> Directions
1. Update the WEC 49 event summary from the words "Event chronology" through "Edmonton, Alberta, Canada.", replacing "Rexall Place" with "the arena" in that span.
2. Write the next part of the WEC 49 event article, starting right after its final sentence.

> Document excerpt

- The poster for WEC 49: Varner vs. Shalorus
- Promotion: World Extreme Cagefighting
- Date: June 20, 2010
- Venue: Rexall Place
- City: Edmonton, Alberta, Canada
- Attendance: 5,600
- Total gate: $332,000

Event chronology
| WEC 48: Aldo vs. Faber | WEC 49: Varner vs. Shalorus | WEC 50: Cruz vs. Benavidez 2 |

= WEC 49 =

World Extreme Cagefighting mixed martial arts eventevent in 2010

WEC 49: Varner vs. Shalorus was a mixed martial arts event held by World Extreme Cagefighting that took place on June 20, 2010 at Rexall Place in Edmonton, Alberta, Canada.

==Background==
WEC 49 was the only event the organization had held outside of the United States. The show was initially announced as taking place at the Stampede Corral in Calgary, Alberta, Canada. WEC vice-president Peter Dropick, however, confirmed with The StarPhoenix/Canwest News Service that the location was changed on April 10.

> Extracted entries
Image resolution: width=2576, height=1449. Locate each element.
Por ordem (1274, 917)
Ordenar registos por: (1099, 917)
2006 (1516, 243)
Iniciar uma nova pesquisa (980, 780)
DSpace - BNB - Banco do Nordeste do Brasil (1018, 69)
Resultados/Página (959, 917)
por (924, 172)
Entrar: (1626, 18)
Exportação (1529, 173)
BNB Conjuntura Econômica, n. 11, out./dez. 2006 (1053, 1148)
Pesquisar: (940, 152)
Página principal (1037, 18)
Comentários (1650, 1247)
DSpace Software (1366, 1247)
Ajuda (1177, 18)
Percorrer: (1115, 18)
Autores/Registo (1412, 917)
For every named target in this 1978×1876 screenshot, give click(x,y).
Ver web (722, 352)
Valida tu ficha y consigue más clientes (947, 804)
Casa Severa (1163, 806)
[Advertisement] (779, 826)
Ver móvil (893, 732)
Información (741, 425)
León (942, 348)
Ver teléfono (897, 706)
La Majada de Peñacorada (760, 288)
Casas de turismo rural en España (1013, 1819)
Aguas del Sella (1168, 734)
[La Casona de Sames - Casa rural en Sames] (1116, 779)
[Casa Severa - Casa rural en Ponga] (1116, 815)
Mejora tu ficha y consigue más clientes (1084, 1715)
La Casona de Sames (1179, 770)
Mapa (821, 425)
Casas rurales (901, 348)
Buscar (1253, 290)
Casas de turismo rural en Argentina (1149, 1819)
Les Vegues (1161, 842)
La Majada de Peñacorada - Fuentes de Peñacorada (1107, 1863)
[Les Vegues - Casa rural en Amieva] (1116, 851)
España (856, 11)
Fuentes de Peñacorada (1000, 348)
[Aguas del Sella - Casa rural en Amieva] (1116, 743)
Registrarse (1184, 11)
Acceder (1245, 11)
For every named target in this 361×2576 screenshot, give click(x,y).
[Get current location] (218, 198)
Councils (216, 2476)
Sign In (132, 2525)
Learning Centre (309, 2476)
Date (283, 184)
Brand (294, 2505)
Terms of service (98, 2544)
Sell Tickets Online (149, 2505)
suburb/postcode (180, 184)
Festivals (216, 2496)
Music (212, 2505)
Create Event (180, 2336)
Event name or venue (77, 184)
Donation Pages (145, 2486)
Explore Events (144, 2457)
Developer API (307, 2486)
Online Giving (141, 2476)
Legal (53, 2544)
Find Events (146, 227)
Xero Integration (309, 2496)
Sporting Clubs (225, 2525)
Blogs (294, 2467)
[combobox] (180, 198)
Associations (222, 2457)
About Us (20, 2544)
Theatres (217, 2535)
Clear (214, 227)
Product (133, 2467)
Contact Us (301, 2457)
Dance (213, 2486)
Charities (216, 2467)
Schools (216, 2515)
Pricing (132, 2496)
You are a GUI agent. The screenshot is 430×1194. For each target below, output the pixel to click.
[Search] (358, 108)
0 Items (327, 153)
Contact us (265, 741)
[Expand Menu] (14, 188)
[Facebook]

> Response list
1.
Event chronology
| WEC 48: Aldo vs. Faber | WEC 49: Varner vs. Shalorus | WEC 50: Cruz vs. Benavidez 2 |

= WEC 49 =

World Extreme Cagefighting mixed martial arts eventevent in 2010

WEC 49: Varner vs. Shalorus was a mixed martial arts event held by World Extreme Cagefighting that took place on June 20, 2010 at the arena in Edmonton, Alberta, Canada.

2.
Eddie Wineland was scheduled to face Charlie Valencia, but Valencia was forced off the card with an injury. Will Campuzano, who was previously scheduled to face Rafael Rebello on the preliminary card, was announced as Wineland's new opponent. Rebello would face WEC newcomer Chris Cariaso.

Ed Ratcliff was scheduled to face Chris Horodecki, but just days before the event, Ratcliff pulled out of the event with an undisclosed injury. Horodecki would face WEC newcomer Danny Downes. The Horodecki/Ratcliff fight was rescheduled for WEC 51, where Horodecki won via split decision.

After WEC ring announcer Joe Martinez resigned to work for Golden Boy Promotions, fellow Zuffa-owned promotion UFC announcer Bruce Buffer agreed to handle fighter introductions for WEC 49. Kenny Florian would provide color commentary for the event, as he did at WEC 41 alongside play-by-play announcer Todd Harris.

Renan Barão vs. Anthony Leone was originally scheduled to be a bantamweight bout, but changed to a 142lb catchweight bout when Leone (a natural Featherweight) refused to drop to Bantamweight.

The event drew an average of 244,000 viewers, with a peak at 324,000 viewers on Versus.

==Bonus Awards==
Fighters were awarded $10,000 bonuses.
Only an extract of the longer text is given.